TheRigatonini · 06/01/2022 17:08

[quote Kbyodjs]@TheRigatonini I’m very sorry for your experience but I find it very difficult that this is said to common enough to be a stereotype as to me that’s the exception. And for me that’s perhaps the problem that every step mum is then tarred with the same brush.[/quote]
I couldn’t say how common it is, but just a suggestion as to why it is a stereotype and why it is such a recognisable cultural trope.

To use another example, I have an excellent relationship with my MIL (I love her to bits and regard her as my own family – she’s ace, and I also love my partner and have actively nurtured our relationship and encouraged and respected theirs) but can see that the stereotype of there being tension within MIL relationships doesn’t come from nowhere – I’m sure there’s something about the PIL & S/DIL dynamic that for many is challenging or brings up challenging feelings.

That doesn’t mean that all or even most MIL/PIL relationships are fraught in any way, however it happens often enough that the MIL/ in-law stereotype is a thing.

ivykaty44 · 06/01/2022 17:12

I think its due to so many having emotive experiences, either as a child or a single mother.

my dc have had 3 SMs

the first was good, the 2nd had some terrible episodes that really upset the youngest dc, the 3rd is batshit crazy - but fortunately the dc are all now adults and don't need to deal with her to much - they avoid, avoid, avoid

so when posters reply, they put their own feelings and spin on the threads and posts

ivykaty44 · 06/01/2022 17:15

However, people tend to give parents support when they are struggling and the benefit of the doubt when they wouldn't step parents.

there was a post on mn before xmas about mother and son, she favoured the dd "apparently" and certainly wasn't cut any slack or supported

KylieKoKo · 06/01/2022 17:19

I have just remembered when there was a thread about that poor child Arthur who was murdered.

People were posting links to threads on here where step mothers had posted for help and insinuating that they were somehow similar to the woman who killed the poor boy.
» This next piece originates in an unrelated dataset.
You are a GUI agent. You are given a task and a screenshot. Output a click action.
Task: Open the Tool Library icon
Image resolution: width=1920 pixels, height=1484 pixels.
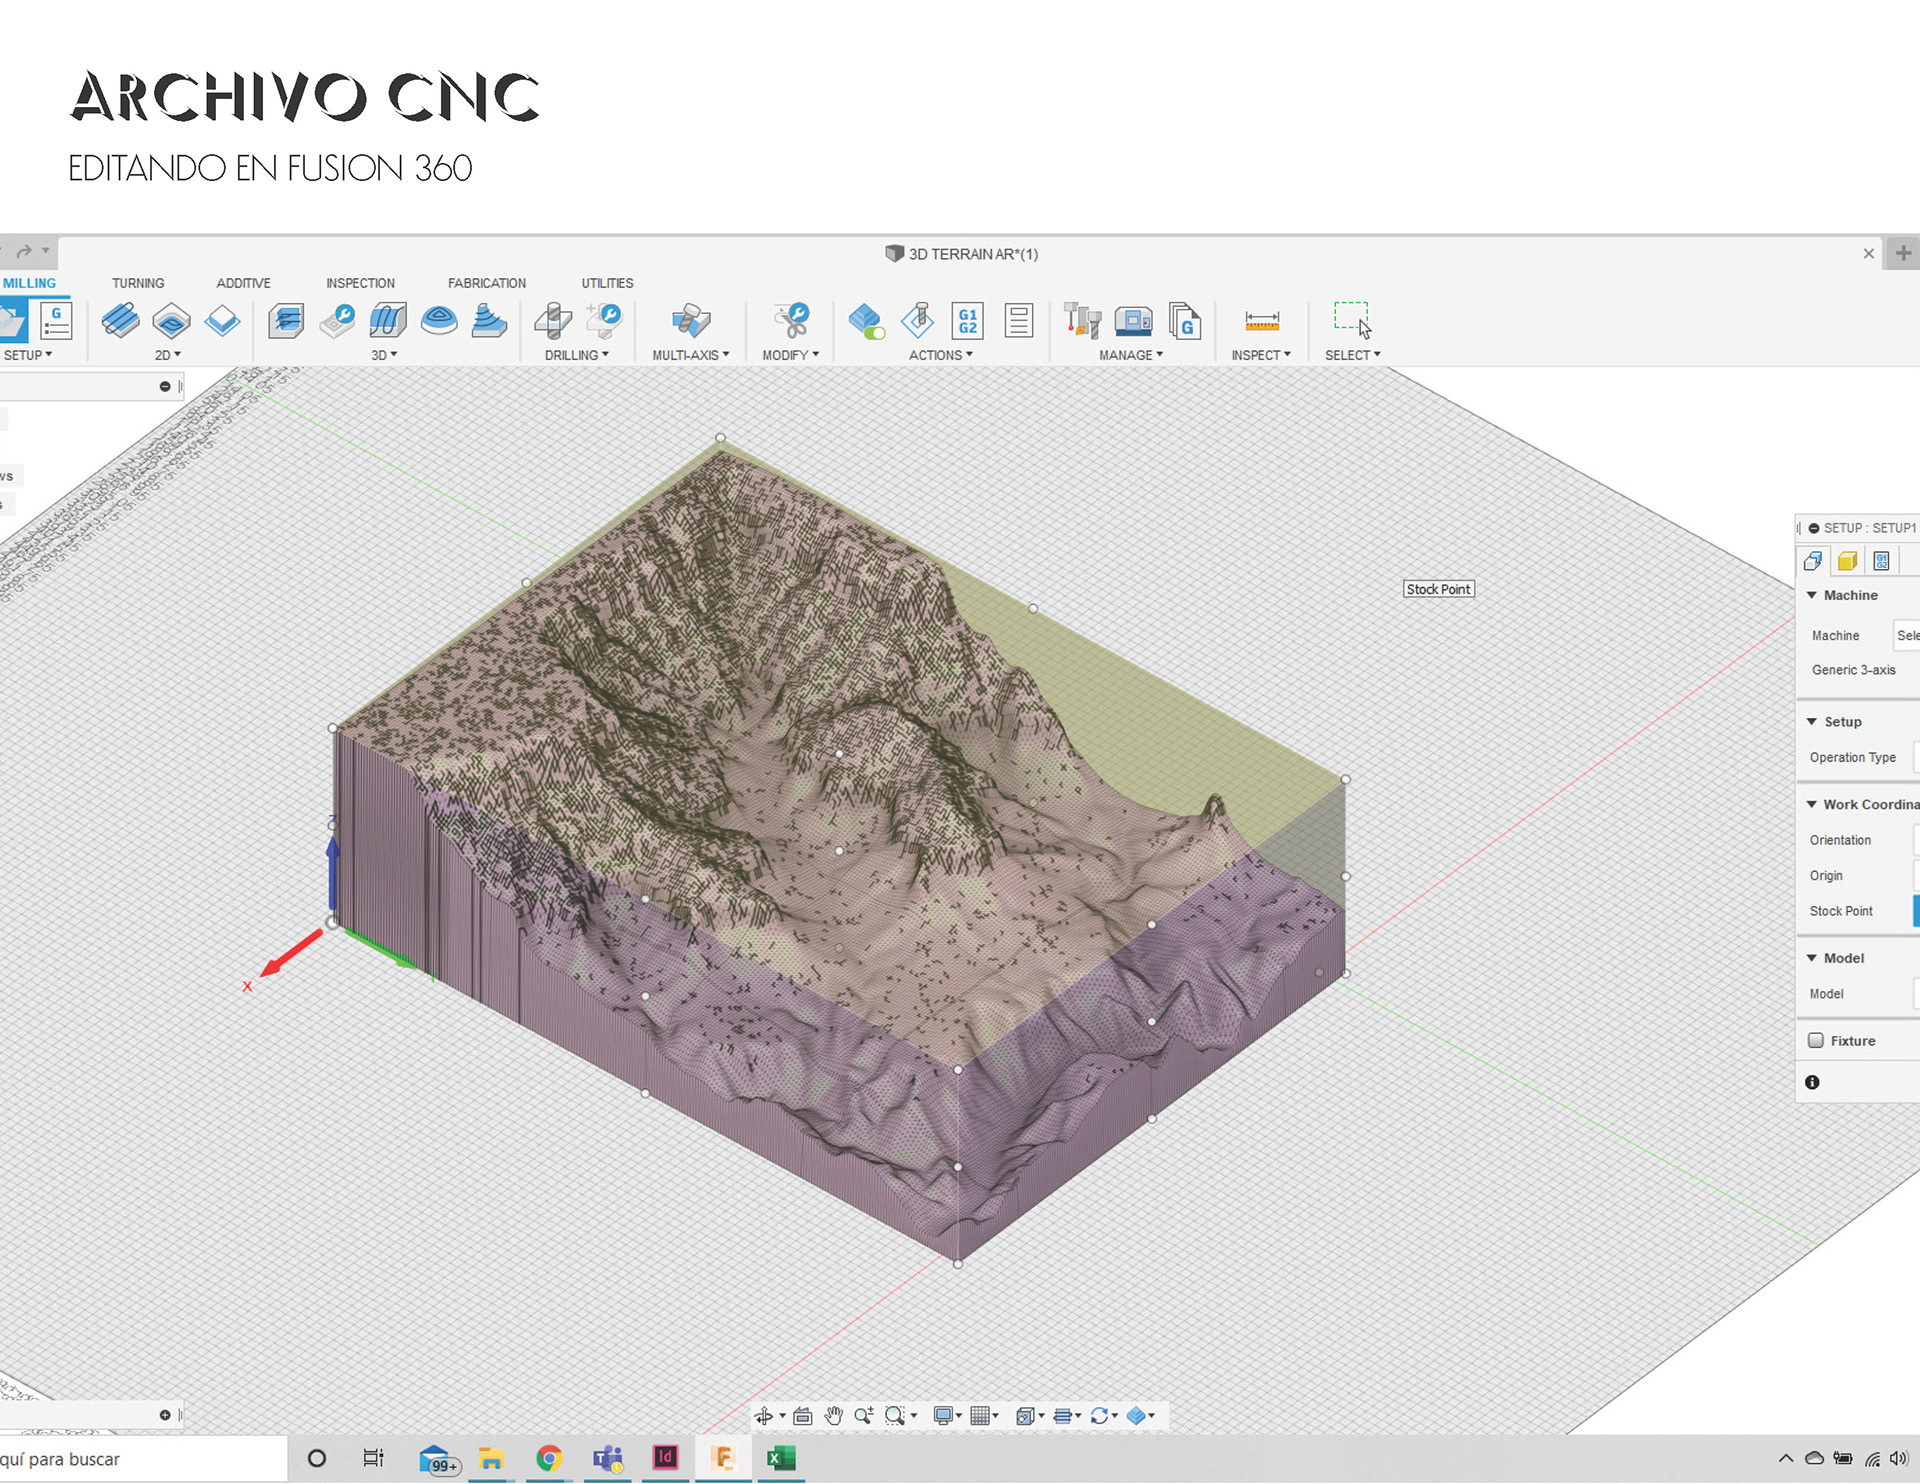(x=1082, y=321)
It was crazy and really goes to show how hated step mothers are!

OnlyAFleshWound · 06/01/2022 17:19

@KylieKoKo

Sometimes step-parents really are actively cruel and awful to their stepchildren

Sometimes parents are actively cruel and awful to their children.
However, people tend to give parents support when they are struggling and the benefit of the doubt when they wouldn't step parents.

I assume a large part of that is because parents can't walk away from the situation. And also because people understand that deep down, the vast majority of parents do love their children and try their best, even if they fail.

(Yes, there are some truly evil parents, and some truly lovely step-parents. But broadly speaking this is true.)

OnlyAFleshWound · 06/01/2022 17:21

@KiloWhat

Women who get together with these men and pick up the mess of their shit parenting should rethink their life choices. as one of the women in one of these examples I think you need to calm down a little. My life choices are fine. There is not a mess caused by his lack of thought in sending thank you cards from his children.

Just because these men are useless, pathetic sacks of shit doesn't make it right that their children suffer. I would also like to point out here that DH is also not useless, pathetic or a sack of shit and his children are not suffering because I didn't scribble their name in a card.

There is a spectrum of annoyances as a stepmum. Sometimes things are just minor. They are not relationship ending.

I wasn't referring to your situation, I didn't see that thread. I was replying to the many posters saying that women are expected to pick up the pieces of their useless sack of shit partners.
sassbott · 06/01/2022 17:24

@OnlyAFleshWound, women are expected to pick up the slack by whom? The shit sack partner? The ex? Society?

I mean there is a reason that so many men (and posters on here) expect it. There is another thread running now about an unwell SM who didn’t pick up her unwell stepchild from school. Even though there are two able bodied parents able to.

Is the useless sack of shit in that example the mother?